Task Fitness Rubric
task_fitness is a curated 0–1 score per (model, task_type) pair stored in src/data/bearing-registry.json. It feeds the "quality" factor in our recommendation scoring, so it directly controls whether frontier models surface for hard tasks. Historically TF values clustered in a narrow 0.7–0.9 band, which flattened the dynamic range and let cheap models edge out frontier ones on complex work. This rubric exists so re-grades are consistent across the registry and so future model additions have an anchor.
Score anchors
| Range | Meaning |
|---|---|
| 0.95–1.00 | Best-in-class on this task type, definitively SoTA |
| 0.88–0.94 | Strong frontier — very close to SoTA, but not the leader |
| 0.78–0.87 | Capable balanced/mid-tier — solid for medium complexity |
| 0.65–0.77 | Budget tier — fine for simple tasks, struggles on complex |
| 0.50–0.64 | Weak / specialist mismatch |
| <0.50 | Don't recommend for this task type |
Per-task anchors
These are illustrative, not exhaustive — 3–4 reference points per task type.
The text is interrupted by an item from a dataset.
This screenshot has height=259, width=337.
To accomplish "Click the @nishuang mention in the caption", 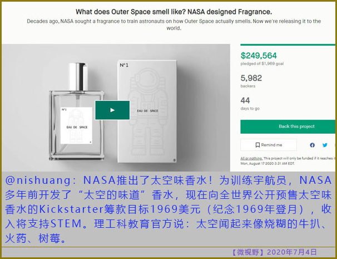I will coord(37,180).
When grading a new model, find the closest anchor and adjust.
code
- 0.96: Claude Opus 4.6, GPT-5.4 (Aider/SWE-Bench leaders)
- 0.93: Claude Sonnet 4.6
- 0.91: Gemini 3.1 Pro
- 0.82: Llama 4 Maverick
- 0.78: Gemini 3 Flash
- 0.70: IBM Granite, Mistral Small
analyse
- 0.97: Claude Opus 4.6 (top-of-range — long-context synthesis, multi-step reasoning)
- 0.95: Gemini 3.1 Pro
- 0.93: GPT-5.4
- 0.91: Claude Sonnet 4.6
- 0.80: GPT-5.4 mini
- 0.74: Gemini 3 Flash
- 0.68: Mistral Small (24B)
generate
- 0.94: Claude Opus 4.6, GPT-5.4 (long-form prose, creative writing)
- 0.89: Claude Sonnet 4.6
- 0.80: Gemini 3 Flash, Llama 4 Maverick
- 0.70: Mistral Small, Granite
summarise
- 0.93: Claude Opus 4.6 (faithful, concise, low hallucination)
- 0.92: Gemini 3.1 Pro
- 0.90: Claude Sonnet 4.6
- 0.88: GPT-5.4, Claude Haiku 4.5
- 0.80: Gemini 3 Flash, GPT-5.4 mini
- 0.70: Llama 4 Maverick
extract
- 0.93: GPT-5.4, Claude Sonnet 4.6 (structured output, schema adherence)
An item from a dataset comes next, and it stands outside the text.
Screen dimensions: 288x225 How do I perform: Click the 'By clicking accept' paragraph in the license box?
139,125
- 0.88: Gemini 3.1 Pro, Claude Haiku 4.5
- 0.80: Gemini 3 Flash, GPT-5.4 mini
- 0.68: Mistral Small
translate
- 0.92: GPT-5.4, Gemini 3.1 Pro (broad language coverage, idiom handling)
- 0.87: Claude Sonnet 4.6, Gemini 3 Flash
- 0.78: Llama 4 Maverick
- 0.65: Granite, smaller specialists
conversation
- 0.93: Claude Sonnet 4.6, GPT-5.4 (tone, steerability, multi-turn coherence)
- 0.88: Claude Haiku 4.5, Gemini 3.1 Pro
- 0.80: Gemini 3 Flash, Llama 4 Maverick
- 0.70: Mistral Small
vision
- 0.93: Gemini 3.1 Pro (chart/diagram reasoning, OCR, spatial)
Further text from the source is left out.